● WHAT YOU SHOULD DO: Please rewrite all the material below with "Next Page" swapped for "Following Page" and everything else unchanged. Leave the pictures out of your version.

------------------------------------

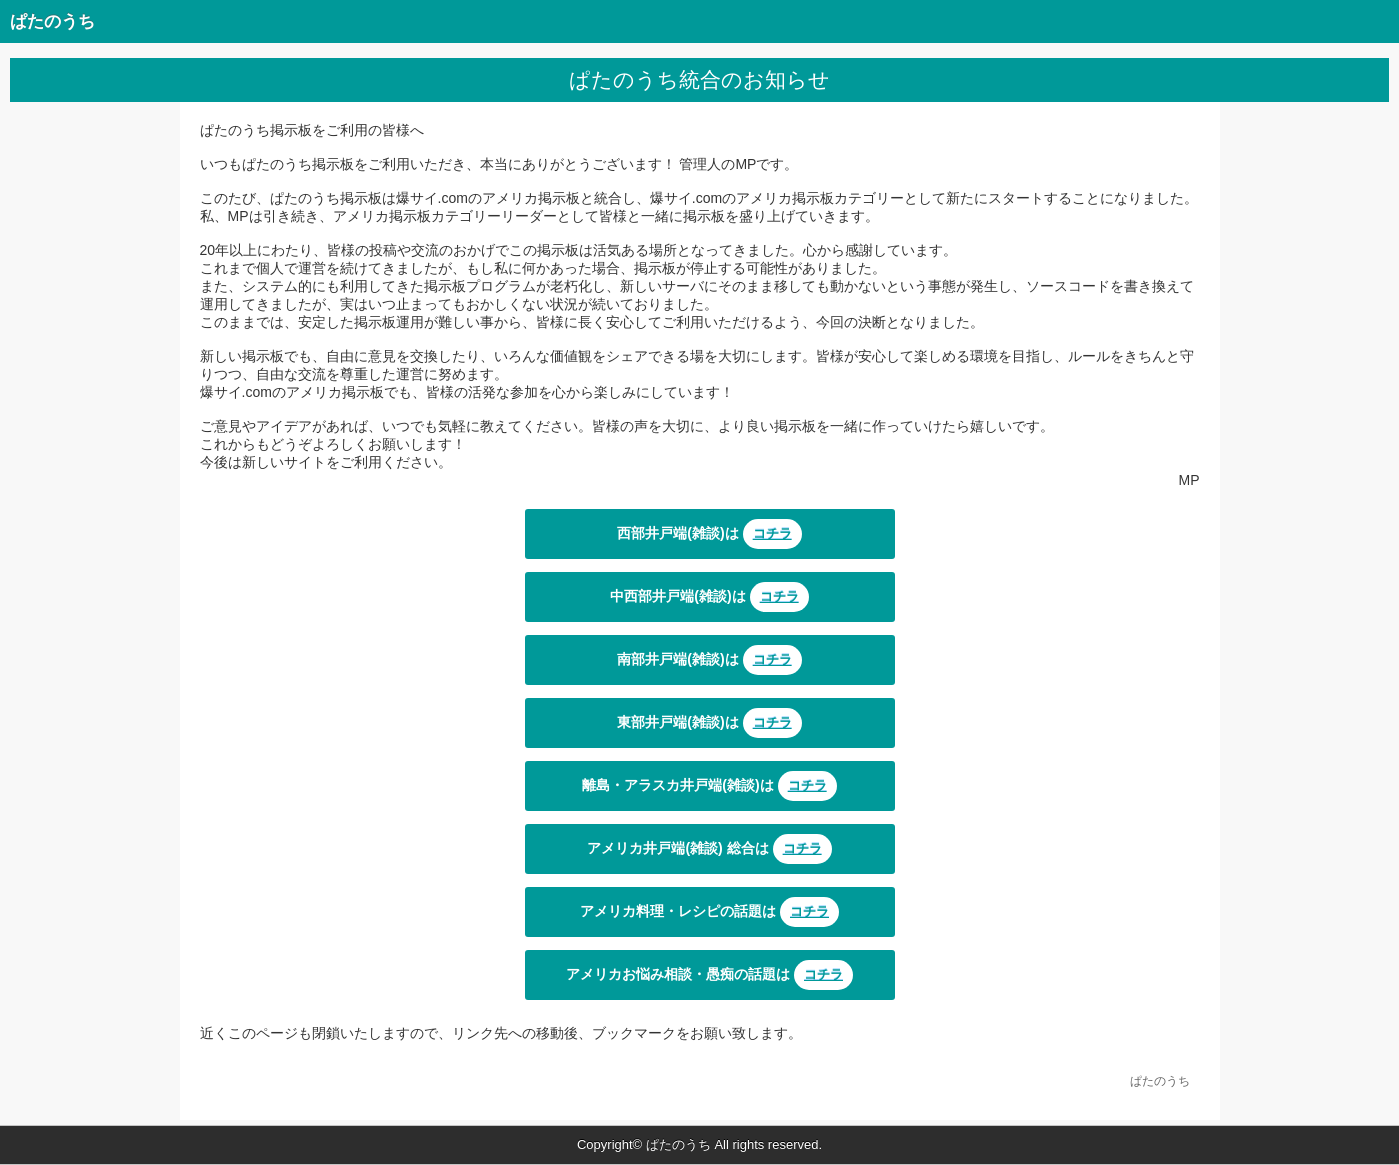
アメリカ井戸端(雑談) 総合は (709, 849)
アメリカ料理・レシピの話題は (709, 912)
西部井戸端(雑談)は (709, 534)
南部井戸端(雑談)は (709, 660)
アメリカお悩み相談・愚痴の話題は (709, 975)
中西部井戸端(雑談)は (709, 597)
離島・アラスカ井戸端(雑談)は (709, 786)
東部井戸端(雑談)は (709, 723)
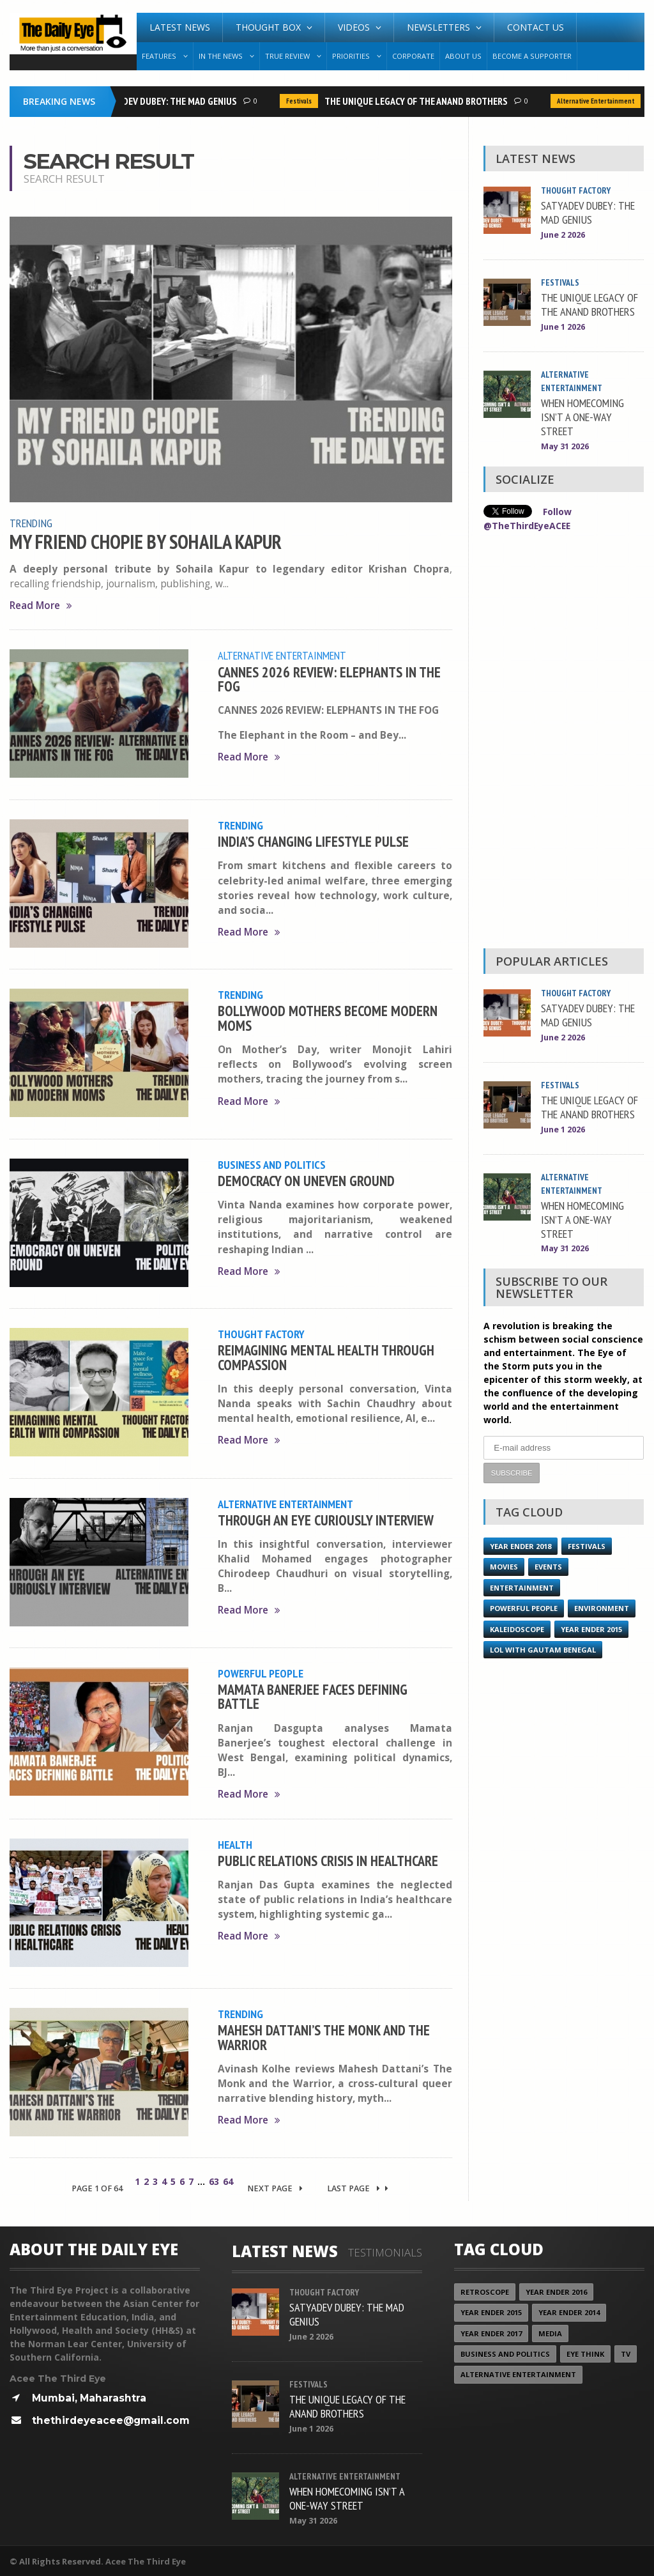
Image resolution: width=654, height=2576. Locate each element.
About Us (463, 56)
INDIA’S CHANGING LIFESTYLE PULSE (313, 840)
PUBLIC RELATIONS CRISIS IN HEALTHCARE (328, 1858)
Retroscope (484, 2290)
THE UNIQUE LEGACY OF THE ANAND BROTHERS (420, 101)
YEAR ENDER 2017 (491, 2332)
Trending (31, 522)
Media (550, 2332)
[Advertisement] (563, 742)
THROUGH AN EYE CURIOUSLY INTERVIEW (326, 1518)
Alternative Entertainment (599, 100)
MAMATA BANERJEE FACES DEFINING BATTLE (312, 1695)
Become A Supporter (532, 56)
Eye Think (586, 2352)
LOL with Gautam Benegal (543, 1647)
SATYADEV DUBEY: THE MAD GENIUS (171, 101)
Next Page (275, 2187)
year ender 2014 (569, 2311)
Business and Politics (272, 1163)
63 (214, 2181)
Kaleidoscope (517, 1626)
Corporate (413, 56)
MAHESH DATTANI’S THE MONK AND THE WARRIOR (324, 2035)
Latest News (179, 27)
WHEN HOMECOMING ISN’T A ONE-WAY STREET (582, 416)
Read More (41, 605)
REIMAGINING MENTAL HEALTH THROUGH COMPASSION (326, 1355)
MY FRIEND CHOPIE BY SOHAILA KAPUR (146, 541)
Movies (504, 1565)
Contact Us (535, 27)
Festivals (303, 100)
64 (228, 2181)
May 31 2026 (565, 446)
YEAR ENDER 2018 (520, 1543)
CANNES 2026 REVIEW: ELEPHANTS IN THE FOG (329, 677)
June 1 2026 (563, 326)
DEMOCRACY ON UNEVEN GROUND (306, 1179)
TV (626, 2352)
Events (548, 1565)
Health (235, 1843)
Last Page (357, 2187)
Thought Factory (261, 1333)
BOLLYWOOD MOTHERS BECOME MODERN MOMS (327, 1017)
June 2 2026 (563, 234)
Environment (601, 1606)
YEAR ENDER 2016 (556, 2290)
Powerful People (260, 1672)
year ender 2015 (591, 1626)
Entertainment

------------------------------------

● RESPONSE TO THIS EXERCISE:
アメリカ井戸端(雑談) 総合は (709, 849)
アメリカ料理・レシピの話題は (709, 912)
西部井戸端(雑談)は (709, 534)
南部井戸端(雑談)は (709, 660)
アメリカお悩み相談・愚痴の話題は (709, 975)
中西部井戸端(雑談)は (709, 597)
離島・アラスカ井戸端(雑談)は (709, 786)
東部井戸端(雑談)は (709, 723)
Image resolution: width=654, height=2576. Locate each element.
About Us (463, 56)
INDIA’S CHANGING LIFESTYLE PULSE (313, 840)
PUBLIC RELATIONS CRISIS IN HEALTHCARE (328, 1858)
Retroscope (484, 2290)
THE UNIQUE LEGACY OF THE ANAND BROTHERS (420, 101)
YEAR ENDER 2017 (491, 2332)
Trending (31, 522)
Media (550, 2332)
[Advertisement] (563, 742)
THROUGH AN EYE CURIOUSLY INTERVIEW (326, 1518)
Alternative Entertainment (599, 100)
MAMATA BANERJEE FACES DEFINING BATTLE (312, 1695)
Become A Supporter (532, 56)
Eye Think (586, 2352)
LOL with Gautam Benegal (543, 1647)
SATYADEV DUBEY: THE MAD GENIUS (171, 101)
Following Page (275, 2187)
year ender 2014 (569, 2311)
Business and Politics (272, 1163)
63 (214, 2181)
Kaleidoscope (517, 1626)
Corporate (413, 56)
MAHESH DATTANI’S THE MONK AND THE WARRIOR (324, 2035)
Latest News (179, 27)
WHEN HOMECOMING ISN’T A ONE-WAY STREET (582, 416)
Read More (41, 605)
REIMAGINING MENTAL HEALTH THROUGH COMPASSION (326, 1355)
MY FRIEND CHOPIE BY SOHAILA KAPUR (146, 541)
Movies (504, 1565)
Contact Us (535, 27)
Festivals (303, 100)
64 (228, 2181)
May 31 2026 (565, 446)
YEAR ENDER 2018 (520, 1543)
CANNES 2026 REVIEW: ELEPHANTS IN THE FOG (329, 677)
June 1 2026 (563, 326)
DEMOCRACY ON UNEVEN GROUND (306, 1179)
TV (626, 2352)
Events (548, 1565)
Health (235, 1843)
Last Page (357, 2187)
Thought Factory (261, 1333)
BOLLYWOOD MOTHERS BECOME MODERN MOMS (327, 1017)
June 2 2026 (563, 234)
Environment (601, 1606)
YEAR ENDER 2016 (556, 2290)
Powerful People (260, 1672)
year ender 2015 (591, 1626)
Entertainment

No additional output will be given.